However, a surge in the number of trains over the past year, fueled by Beijing’s plans to grow trade along ancient Silk Road routes to Europe, has left authorities scrambling to meet the demand that has ballooned to as many as 200 locomotives a month.
Rail shipments have experienced delays of over ten days at land ports in both Europe and China, bogged down by insufficient infrastructure and paperwork pileups, shippers say. That congestion is anticipated to worsen as Chinese authorities encourage a further ramp up in volumes.
The situation illustrates how China’s Belt and Road initiative is delivering some successes but also how its partners are struggling to keep up.
The rail network, used by companies like Hewlett Packard, the sports gear company Decathlon and the carmaker Volvo, handled 3,673 train trips between China and Europe in 2017, up from 1,702 in 2016 and just 17 in 2011, according to China Railway, the national operator.

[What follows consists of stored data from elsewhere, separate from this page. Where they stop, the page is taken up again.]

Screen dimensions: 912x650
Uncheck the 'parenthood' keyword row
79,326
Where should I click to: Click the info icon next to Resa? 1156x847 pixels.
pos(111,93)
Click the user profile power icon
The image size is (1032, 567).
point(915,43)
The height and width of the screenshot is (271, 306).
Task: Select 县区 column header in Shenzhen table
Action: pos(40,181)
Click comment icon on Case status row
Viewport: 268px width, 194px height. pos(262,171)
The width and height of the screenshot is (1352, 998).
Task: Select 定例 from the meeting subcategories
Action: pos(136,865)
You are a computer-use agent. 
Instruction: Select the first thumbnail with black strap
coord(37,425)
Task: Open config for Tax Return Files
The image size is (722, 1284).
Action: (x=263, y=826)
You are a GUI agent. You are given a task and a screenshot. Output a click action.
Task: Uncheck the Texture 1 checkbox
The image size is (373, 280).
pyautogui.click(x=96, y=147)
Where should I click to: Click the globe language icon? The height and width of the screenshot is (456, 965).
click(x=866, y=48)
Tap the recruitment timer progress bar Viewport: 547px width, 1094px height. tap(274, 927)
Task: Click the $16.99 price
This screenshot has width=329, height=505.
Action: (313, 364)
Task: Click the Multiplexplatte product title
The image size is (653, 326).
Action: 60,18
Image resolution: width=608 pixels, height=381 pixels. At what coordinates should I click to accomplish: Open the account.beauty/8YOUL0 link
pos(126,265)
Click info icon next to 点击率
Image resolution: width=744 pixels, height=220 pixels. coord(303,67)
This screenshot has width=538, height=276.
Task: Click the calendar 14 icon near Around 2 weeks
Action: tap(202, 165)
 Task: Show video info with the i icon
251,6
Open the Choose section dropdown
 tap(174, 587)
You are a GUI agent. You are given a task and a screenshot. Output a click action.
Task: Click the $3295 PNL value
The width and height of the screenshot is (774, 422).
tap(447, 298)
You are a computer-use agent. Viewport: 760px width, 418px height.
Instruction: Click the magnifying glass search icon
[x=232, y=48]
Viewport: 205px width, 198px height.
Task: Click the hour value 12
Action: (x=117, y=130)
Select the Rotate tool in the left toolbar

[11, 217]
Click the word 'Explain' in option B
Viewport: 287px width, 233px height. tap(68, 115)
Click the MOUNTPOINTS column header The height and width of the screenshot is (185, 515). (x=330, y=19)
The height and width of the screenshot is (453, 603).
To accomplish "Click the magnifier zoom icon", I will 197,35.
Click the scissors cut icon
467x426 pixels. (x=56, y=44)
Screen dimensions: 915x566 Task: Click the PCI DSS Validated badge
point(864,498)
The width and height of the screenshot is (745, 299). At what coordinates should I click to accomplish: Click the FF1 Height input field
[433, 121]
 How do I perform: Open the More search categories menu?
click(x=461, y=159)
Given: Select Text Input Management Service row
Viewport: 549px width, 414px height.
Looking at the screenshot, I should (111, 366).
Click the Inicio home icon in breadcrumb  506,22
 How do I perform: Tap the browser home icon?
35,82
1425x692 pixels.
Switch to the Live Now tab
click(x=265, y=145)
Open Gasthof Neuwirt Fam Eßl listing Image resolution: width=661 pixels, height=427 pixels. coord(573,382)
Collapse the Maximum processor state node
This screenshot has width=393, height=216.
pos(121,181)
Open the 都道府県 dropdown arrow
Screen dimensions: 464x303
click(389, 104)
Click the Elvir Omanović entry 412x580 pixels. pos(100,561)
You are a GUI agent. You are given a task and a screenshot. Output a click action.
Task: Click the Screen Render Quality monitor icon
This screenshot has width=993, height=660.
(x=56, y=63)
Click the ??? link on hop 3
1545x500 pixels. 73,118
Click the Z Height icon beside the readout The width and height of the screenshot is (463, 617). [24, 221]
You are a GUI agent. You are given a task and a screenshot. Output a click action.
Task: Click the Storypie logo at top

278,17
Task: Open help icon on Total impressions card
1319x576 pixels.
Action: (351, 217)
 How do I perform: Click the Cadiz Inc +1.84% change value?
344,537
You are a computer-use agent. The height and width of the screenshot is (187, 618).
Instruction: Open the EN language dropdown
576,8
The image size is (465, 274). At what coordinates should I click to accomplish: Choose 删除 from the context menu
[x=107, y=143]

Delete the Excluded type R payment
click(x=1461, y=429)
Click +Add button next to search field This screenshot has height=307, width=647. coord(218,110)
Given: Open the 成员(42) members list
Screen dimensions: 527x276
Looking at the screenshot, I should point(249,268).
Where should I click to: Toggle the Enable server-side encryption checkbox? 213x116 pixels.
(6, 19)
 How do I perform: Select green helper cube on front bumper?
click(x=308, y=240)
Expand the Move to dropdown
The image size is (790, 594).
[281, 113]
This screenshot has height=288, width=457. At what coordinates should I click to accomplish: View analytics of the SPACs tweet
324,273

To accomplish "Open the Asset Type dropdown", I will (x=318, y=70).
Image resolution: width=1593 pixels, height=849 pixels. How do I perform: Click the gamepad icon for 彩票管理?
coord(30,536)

The network remains unprofitable and heavily supported by subsidies, but Chinese city authorities have launched new services with fervor after it was subsumed under the four-year-old Belt and Road initiative.
In 2016, China’s top state planner named the network “China Railway Express” and said it wants train trips to hit an annual number of 5,000 by 2020.
By April, the number of regular rail services linking China and Europe jumped from just one in 2011, between Chongqing and Duisburg in Germany, to 65, connecting 43 Chinese cities and 42 destinations in 14 countries including Spain and Britain, China Railway said on its website.
Carsten Pottharst, managing director of InterRail Europe, is among a number of freight forwarders who expressed frustration to Reuters about congestion on the network, citing insufficient government investment in European railway infrastructure.
“They believed that they would come, but they didn’t believe that it would become that big,” he said.
Congestion
While congestion occurs across the network, much of the shippers’ frustrations are being directed at Malaszewicze, which handles roughly 90 percent of the cargo.
There, containers which travel from China through Kazakhstan, Russia and Belarus on Russian gauge tracks are transferred to other trains running on European standard ones.
The land port processed nearly 74,000 containers in 2017, four times the volume it handled in 2015, earning Poland nearly 400 million zlotys ($109.02 million) in tax and customs revenues last year, Polish tax and customs authorities said.
But PKP Cargo, the Polish state-controlled rail operator that runs the main terminal, said in March that the current infrastructure was unable to handle the anticipated growth. Europort, which runs a private rail terminal, said that in late 2017 there were queues as long as 100 trains awaiting entry to Poland from Belarus.
“This is a huge challenge and a huge chance,” said PKP Cargo’s chief executive, Czeslaw Warsewicz in March.
PKP Cargo said in an e-mail that there were currently no queues at its terminal and that it was looking to expand capacity and cooperate with private terminal operators to shorten loading times. Poland’s infrastructure ministry, meanwhile, said the government was considering opening a second border crossing with Belarus.
However, shippers say they are concerned that the improvements will not happen fast enough.
This is worrying locals such as Krzysztof Iwaniuk, mayor of Terespol Municipality, which includes Malaszewicze, who has seen the town and surrounding areas benefit from the rail trade.